The required answer is the count of lines in the records that contain "will", with no other text.

### ENTRIES SUPPLIED:
______

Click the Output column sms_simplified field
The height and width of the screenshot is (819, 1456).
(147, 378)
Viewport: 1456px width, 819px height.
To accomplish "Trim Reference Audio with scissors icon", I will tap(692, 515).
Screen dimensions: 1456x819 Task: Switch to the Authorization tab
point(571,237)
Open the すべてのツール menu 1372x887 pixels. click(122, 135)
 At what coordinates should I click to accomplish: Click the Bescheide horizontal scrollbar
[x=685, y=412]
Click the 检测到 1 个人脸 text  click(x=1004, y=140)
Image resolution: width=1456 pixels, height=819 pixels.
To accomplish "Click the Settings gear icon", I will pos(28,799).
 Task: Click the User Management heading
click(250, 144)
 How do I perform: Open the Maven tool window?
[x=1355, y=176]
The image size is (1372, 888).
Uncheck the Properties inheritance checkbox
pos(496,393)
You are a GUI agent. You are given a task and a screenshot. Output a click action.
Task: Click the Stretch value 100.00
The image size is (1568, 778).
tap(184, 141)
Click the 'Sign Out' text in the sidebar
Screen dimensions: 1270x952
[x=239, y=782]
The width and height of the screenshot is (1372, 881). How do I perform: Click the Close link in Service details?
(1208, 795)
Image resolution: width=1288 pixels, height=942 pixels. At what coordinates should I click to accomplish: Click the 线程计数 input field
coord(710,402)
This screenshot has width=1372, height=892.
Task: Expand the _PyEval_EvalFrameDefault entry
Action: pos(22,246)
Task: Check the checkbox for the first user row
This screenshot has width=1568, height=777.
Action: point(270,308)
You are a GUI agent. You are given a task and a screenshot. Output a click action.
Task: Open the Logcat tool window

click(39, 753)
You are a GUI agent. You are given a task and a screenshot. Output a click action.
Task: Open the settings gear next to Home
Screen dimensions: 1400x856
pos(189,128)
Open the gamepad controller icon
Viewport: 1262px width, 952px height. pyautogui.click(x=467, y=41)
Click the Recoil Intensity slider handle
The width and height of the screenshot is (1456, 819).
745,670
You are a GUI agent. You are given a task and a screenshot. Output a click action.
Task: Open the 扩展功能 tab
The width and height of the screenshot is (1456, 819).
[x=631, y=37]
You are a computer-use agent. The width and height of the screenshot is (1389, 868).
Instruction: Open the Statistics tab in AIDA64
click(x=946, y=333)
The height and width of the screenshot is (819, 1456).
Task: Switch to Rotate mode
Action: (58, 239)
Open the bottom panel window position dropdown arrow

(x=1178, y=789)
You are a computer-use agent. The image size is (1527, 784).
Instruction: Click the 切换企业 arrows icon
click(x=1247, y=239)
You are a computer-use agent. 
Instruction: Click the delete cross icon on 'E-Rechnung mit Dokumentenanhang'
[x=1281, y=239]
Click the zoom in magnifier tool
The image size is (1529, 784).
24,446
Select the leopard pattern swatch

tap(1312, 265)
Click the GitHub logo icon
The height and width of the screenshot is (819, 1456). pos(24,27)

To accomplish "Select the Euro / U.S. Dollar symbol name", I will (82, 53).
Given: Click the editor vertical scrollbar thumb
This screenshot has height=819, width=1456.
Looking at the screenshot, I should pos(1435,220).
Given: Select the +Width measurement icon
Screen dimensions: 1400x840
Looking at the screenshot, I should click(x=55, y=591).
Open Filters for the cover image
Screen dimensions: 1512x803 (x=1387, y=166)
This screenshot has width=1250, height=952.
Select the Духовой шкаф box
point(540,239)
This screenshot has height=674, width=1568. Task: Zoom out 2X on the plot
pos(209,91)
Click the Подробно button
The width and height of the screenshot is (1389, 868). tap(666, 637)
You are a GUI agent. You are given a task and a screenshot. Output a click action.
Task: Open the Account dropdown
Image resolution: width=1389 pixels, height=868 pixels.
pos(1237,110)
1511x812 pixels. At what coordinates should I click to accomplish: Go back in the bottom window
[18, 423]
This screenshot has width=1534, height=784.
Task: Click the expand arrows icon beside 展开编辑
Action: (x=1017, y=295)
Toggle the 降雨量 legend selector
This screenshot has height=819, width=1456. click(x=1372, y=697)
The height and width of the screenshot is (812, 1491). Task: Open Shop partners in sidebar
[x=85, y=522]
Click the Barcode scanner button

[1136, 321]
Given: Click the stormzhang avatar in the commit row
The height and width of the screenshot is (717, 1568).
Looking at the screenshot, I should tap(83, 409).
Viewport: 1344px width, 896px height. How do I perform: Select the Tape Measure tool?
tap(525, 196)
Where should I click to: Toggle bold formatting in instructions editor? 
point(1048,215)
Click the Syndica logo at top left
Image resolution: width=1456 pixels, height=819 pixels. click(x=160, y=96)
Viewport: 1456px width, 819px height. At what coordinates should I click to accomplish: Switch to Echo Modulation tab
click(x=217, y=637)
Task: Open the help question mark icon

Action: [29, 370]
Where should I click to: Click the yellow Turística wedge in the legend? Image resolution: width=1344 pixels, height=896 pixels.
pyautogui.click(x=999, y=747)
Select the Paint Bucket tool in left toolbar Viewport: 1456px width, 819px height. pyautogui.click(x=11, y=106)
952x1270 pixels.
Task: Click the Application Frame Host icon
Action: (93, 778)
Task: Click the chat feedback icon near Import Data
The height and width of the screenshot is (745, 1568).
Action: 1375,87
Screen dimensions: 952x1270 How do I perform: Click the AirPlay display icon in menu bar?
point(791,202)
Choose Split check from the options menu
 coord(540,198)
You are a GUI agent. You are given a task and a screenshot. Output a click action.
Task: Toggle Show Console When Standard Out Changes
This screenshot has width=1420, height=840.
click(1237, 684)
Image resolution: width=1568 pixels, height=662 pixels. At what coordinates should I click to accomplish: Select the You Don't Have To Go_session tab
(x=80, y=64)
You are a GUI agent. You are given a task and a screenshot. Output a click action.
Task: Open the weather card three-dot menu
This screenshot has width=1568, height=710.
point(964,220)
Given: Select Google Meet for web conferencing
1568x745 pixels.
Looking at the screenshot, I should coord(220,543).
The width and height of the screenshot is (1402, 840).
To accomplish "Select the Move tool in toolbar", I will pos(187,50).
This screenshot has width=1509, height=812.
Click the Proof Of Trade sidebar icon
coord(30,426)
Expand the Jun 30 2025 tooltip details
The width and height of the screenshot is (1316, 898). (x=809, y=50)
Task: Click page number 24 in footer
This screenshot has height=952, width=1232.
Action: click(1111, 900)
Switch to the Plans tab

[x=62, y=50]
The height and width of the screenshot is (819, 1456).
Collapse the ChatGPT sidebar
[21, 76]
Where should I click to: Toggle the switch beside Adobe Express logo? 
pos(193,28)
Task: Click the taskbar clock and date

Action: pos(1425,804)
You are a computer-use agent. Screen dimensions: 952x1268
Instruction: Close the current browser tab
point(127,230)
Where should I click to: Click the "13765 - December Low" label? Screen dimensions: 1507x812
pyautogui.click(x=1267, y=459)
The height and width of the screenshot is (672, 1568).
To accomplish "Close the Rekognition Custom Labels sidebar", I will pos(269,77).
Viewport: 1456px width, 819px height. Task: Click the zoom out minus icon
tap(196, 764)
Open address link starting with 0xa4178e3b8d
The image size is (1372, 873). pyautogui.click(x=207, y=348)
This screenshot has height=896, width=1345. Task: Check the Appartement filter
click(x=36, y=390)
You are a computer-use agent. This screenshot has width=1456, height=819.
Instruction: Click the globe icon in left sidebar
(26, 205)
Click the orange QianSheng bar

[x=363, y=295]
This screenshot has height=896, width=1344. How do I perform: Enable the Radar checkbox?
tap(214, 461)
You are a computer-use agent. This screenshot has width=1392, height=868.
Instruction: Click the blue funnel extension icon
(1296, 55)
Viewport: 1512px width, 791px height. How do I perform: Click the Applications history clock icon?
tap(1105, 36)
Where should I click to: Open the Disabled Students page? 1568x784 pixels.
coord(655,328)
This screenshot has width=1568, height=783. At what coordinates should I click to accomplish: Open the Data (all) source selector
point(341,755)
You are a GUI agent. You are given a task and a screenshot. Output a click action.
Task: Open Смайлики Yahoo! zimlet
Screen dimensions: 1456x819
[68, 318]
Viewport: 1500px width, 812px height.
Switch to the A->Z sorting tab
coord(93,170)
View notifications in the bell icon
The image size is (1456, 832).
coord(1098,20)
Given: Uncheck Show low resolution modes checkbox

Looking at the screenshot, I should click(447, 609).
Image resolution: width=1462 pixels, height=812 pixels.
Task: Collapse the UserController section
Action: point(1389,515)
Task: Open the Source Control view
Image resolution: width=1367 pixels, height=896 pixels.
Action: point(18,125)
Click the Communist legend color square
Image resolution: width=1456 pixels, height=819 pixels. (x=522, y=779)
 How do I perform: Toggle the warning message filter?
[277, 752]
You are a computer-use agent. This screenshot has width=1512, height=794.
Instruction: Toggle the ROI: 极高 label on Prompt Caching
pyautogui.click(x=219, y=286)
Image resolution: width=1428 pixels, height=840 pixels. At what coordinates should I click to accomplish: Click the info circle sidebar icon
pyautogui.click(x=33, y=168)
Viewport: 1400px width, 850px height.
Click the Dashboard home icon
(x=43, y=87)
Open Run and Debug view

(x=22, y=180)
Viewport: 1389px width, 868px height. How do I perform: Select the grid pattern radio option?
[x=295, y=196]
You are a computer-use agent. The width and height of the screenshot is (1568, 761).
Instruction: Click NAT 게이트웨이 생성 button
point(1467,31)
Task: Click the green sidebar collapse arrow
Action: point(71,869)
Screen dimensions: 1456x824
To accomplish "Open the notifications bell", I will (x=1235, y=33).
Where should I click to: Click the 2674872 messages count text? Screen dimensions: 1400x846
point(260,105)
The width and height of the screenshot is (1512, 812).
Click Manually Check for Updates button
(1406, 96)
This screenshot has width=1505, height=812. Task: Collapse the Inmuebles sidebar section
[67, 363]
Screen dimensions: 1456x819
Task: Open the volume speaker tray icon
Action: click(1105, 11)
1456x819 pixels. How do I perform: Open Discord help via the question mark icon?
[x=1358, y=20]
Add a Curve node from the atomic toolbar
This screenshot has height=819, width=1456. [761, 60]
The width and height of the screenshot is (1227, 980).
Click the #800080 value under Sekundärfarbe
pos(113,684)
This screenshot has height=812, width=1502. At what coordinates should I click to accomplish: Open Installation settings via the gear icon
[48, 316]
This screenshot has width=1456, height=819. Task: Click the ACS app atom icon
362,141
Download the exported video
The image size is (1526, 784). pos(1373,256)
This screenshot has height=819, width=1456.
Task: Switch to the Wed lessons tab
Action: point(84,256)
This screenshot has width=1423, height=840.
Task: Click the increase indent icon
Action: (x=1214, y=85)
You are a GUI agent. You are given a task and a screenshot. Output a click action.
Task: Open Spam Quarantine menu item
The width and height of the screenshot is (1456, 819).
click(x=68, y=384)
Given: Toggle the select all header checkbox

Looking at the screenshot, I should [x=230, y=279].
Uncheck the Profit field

______

### RESPONSE TO THE TASK:
6